PolyglotをRaspberry Piで動かして英文の形態素解析を行う

Last updated at Posted at 2019-12-11

Advent calendarのネタづくりを行うときに英文の形態素解析を行う必要が生まれたのですが少し引っかかったので残しておきます。

Polygotとは何か

日本語の領域だとMeCabが形態素解析ツールとしてよく取り上げられていますが、英文の形態素解析となるとそんなに事例が多くありません。
そんな英文の形態素解析を始めとして言語特定、言語検出などの自然言語解析の機能を多く持ったライブラリが、Polygotです。

言語サポート範囲

公式ドキュメントに記載されてる通りになりますが機能ごとによって対応言語に差があります。

機能名 対応言語数 説明
トークン化 165言語 文字列を自然言語処理を行う際に扱う文章の最小単位に分割します
言語検出 196言語 解析対象の文字列の言語を特定します
固有表現抽出 40言語 解析対象の文字列から固有表現を抽出します Polygotでは、場所組織の3つのタイプを抽出することができます
品詞タグづけ 16言語 解析対象の文字列の各トークンに対して、品詞タグを付与します
感情分析 136言語 ネガティブニュートラルポジティブの3つの種別を取得できる
分散表現 137言語 単語をd次元のベクトル空間にマッピングします
形態素解析 135言語 解析対象の文字列から意味を持つ最小単位に分割します
翻字 69言語 入力された文字列を指定した言語の文字列に変換する

上記表から見てもわかるように多くの言語をサポートしています。

Install

実際にPolygotを動くようにセットアップしていきましょう。

Polygotをインストールする

$ sudo pip3 install -U polyglot

polyglot自体は、上記コマンドを実行するだけでインストールすることができます。
しかし、実際にpolyglotで言語解析を行うには解析対象の言語の辞書を取得する必要があります。
辞書取得時にICUがインストール済みでないとエラーを吐きます。なので、ダウンロード前に下記コマンドを実行して必要なライブラリを取得します。

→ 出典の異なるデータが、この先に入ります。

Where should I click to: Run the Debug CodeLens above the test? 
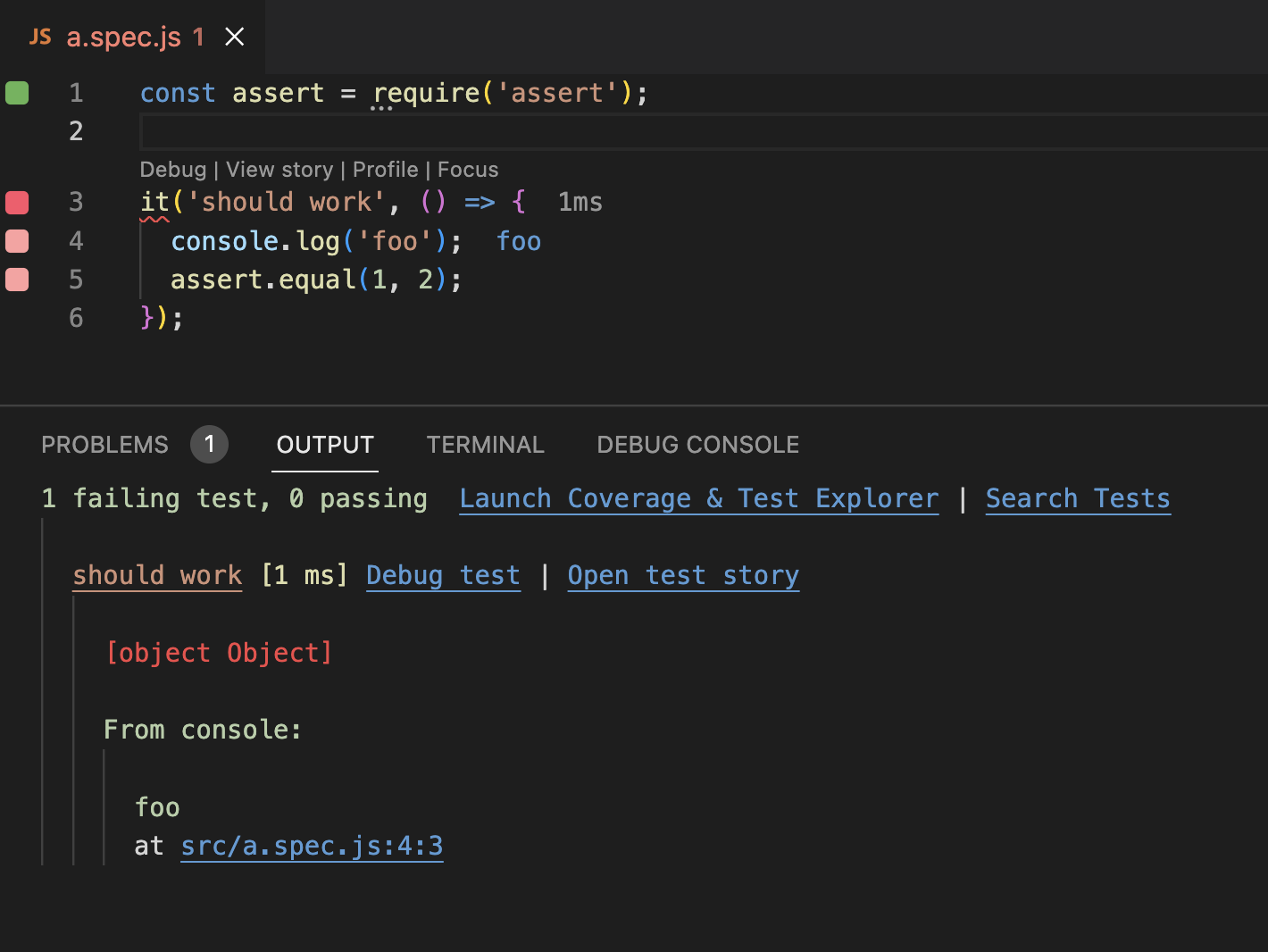[173, 169]
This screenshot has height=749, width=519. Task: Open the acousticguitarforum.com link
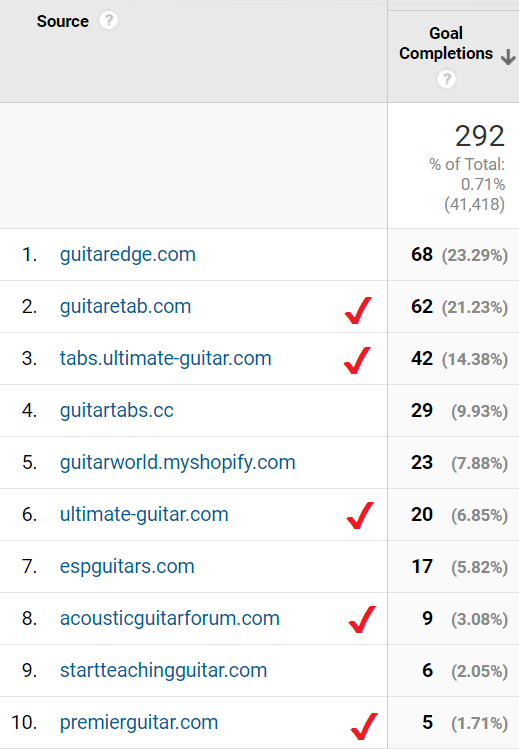(169, 619)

$ sudo apt-get -y install libicu-dev
$ sudo pip3 install -U pyicu
$ sudo pip3 install -U morfessor

その他にpycld2がモデルのダウンロードに必要となります。
通常のLinux環境であれば$ sudo pip install pycld2を叩くだけでインストールすることが可能です。ですが、Raspberry Pi上で上記コマンドを実行すると下記のようなエラーが表示されていまいます。

arm-linux-gnueabihf-gcc: error: unrecognized command line option ‘-m64’
  error: command 'arm-linux-gnueabihf-gcc' failed with exit status 1
  ----------------------------------------
  ERROR: Failed building wheel for pycld2

上記エラーはARMアーキテクチャ向けのコンパイラーに-m64オプションが用意されていないことでコンパイルに失敗しているため発生しています。
このままでは、pycld2をインストールすることができないため、Raspberry Pi上でPolyglotを動かすことが出来ません。さぁ困った....

pycld2をRaspberry Piにインストールする

そのままでは、インストールできないためpycld2のsetup.pyに指定されている-m64コンパイルオプションを取り除いた上でsetup.pyを実行する必要があります。
下記のリポジトリからgit cloneした上で、setup.pyを弄ります。
aboSamoor/pycld2 - Github

$ git clone https://github.com/aboSamoor/pycld2.git
$ cd pycld2/

git cloneしたpycld2のディレクトリに移動し、直下に配置されているsetup.pyのLine 78に記述されているコンパイルオプションの配列から**-m64**を削除してから保存します。

変更前
    language="c++",
    # TODO: -m64 may break 32 bit builds
    extra_compile_args=["-w", "-O2", "-m64", "-fPIC"],
変更後
    language="c++",
    # TODO: -m64 may break 32 bit builds
    extra_compile_args=["-w", "-O2", "-fPIC"],

変更後、下記コマンドを実行します。

$ sudo pip3 install hogehoge/pycld2/
Successfully built pycld2
Installing collected packages: pycld2
Successfully installed pycld2-0.42

実行後、Successfullyが表示されればインストール成功です。

モデルのダウンロードを行う

下記コマンドを実行するモデルのダウンロードができます。
今回は英文の形態素解析を行うので、英語のモデルをダウンロードします。

$ polyglot download morph2.en
[polyglot_data] Downloading package morph2.en to
[polyglot_data]     /home/pi/polyglot_data...

実際に形態素解析を行う

あとは下記のようなサンプルコードを実行するだけです。

morph.py
from polyglot.text import Text

sample_text = "One Hamburger and a Medium Coffee please."
tokens = Text(sample_text)
print(tokens.morphemes)

実際に上記スクリプトを実行すると下記のような形で結果を取得することが可能です。

$ python3 morph.py 
['One', ' ', 'Ham', 'burg', 'er and a Medium Coffee p', 'lease', '.']

おわりに

今回はとあるプログラムを作るためにPolyglotを初めて活用しました。言語判定などできるので、TwitterAPIと絡めて日本語であればMeCab側で処理して、それ以外をPolyglotに任せるなども出来るかと思います。中々、英文の自然言語処理を業務で使うことは無いと思いますが1つの引き出しとして備忘録的に残しておきます。